We cross the Indian Ocean from Cocos (Keeling) Islands to South Africa. Can we avoid storms and the monster waves of the Agulhas current?
Cocos Keeling (AUS) – Richards Bay (ZAF)
Heavy rain pours down as the seas climb over the sides of the boat, showering us from all directions. The wind is gusting up to 40 knots. It’s pitch-dark, except when bolts of lightning illuminate the sky, sending shivers down our spines and putting us on high alert. “We really need an extra reef in the mainsail”, Ivar shouts while Luci races at full speed. As soon as the squall has passed, we reef the mainsail as fast as we can. Not much later, the next squall hits us. Luci behaves somewhat calmer but still tosses us around erratically because of a persistent cross-swell. “What misery, crossing the Indian Ocean”, Floris sighs.

> Exercise requirements: Reproduce word for word the part of the sailing account above that opens with the words containing "We cross the" and closes with "Richards Bay (ZAF)".

> Dataset extract:
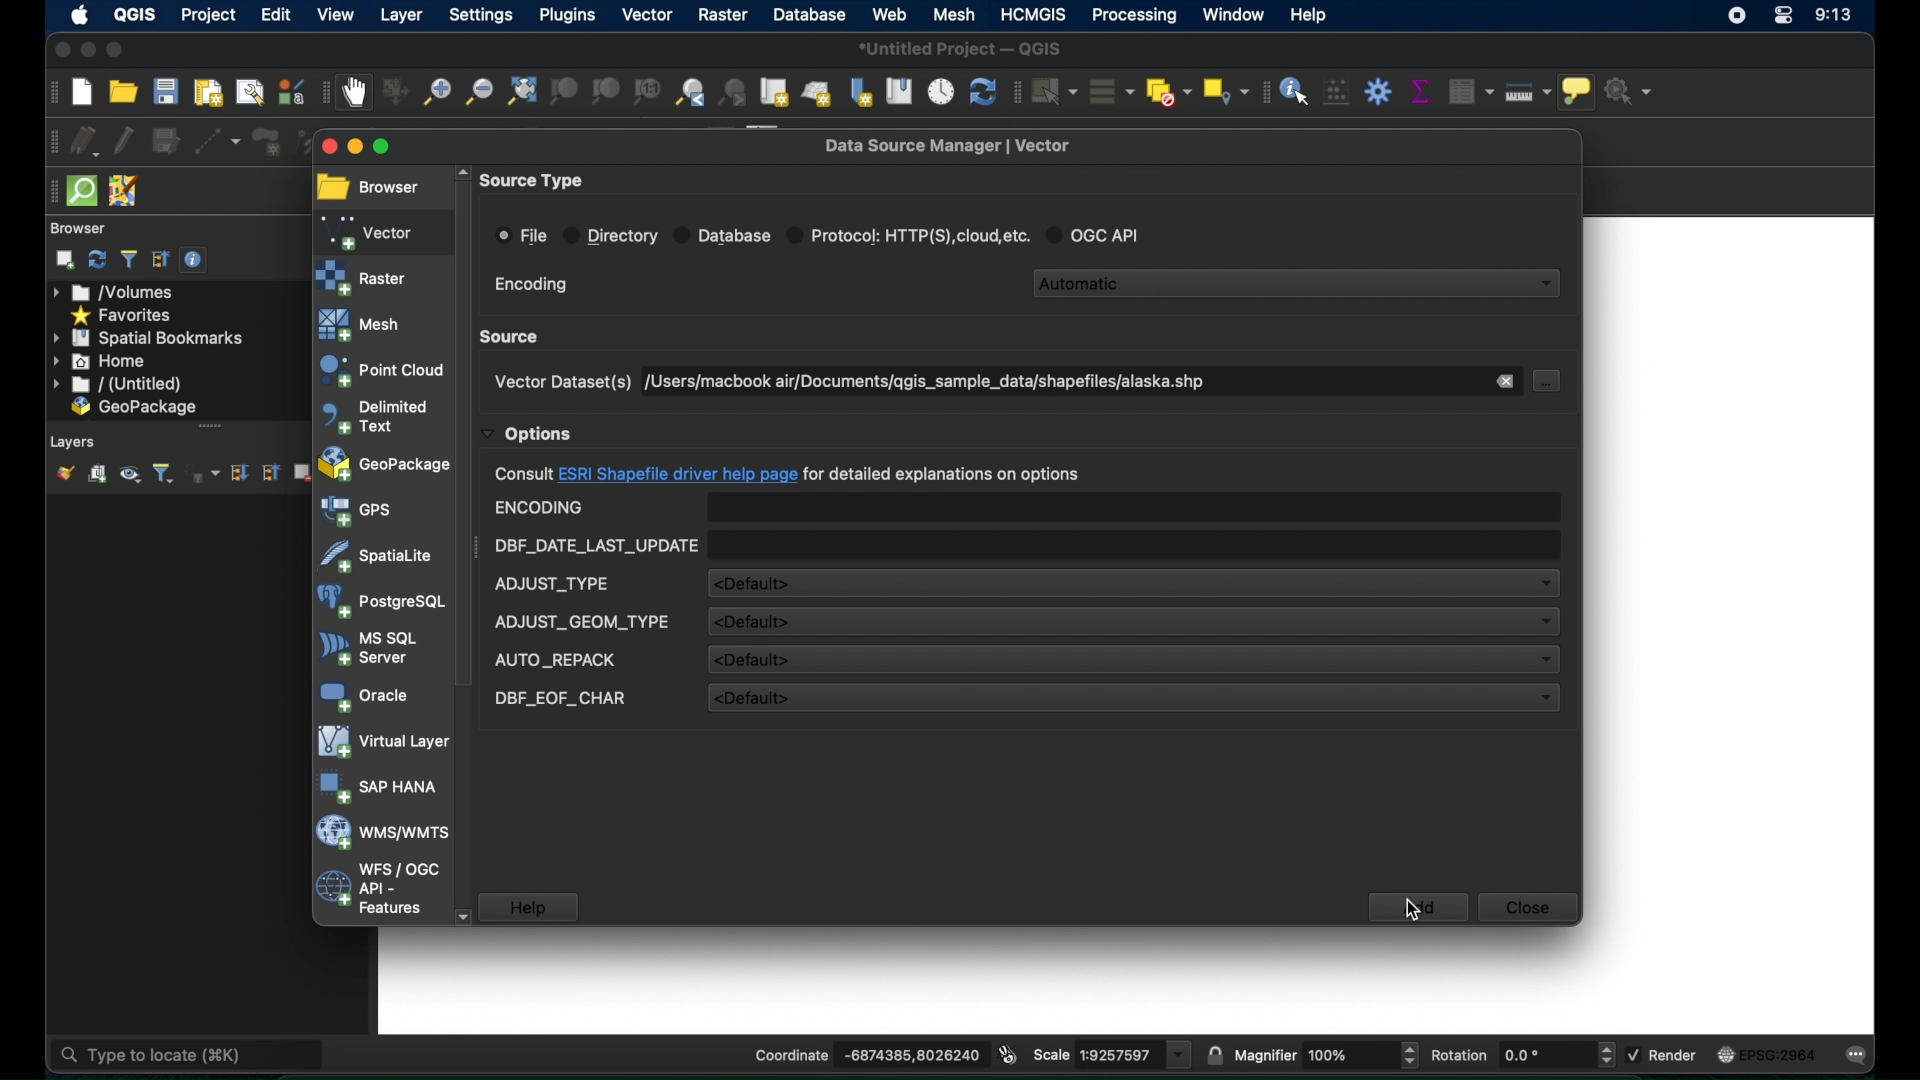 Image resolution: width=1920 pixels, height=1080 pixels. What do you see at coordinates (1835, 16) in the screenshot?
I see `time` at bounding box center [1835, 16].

> Full answer:
We cross the Indian Ocean from Cocos (Keeling) Islands to South Africa. Can we avoid storms and the monster waves of the Agulhas current?
Cocos Keeling (AUS) – Richards Bay (ZAF)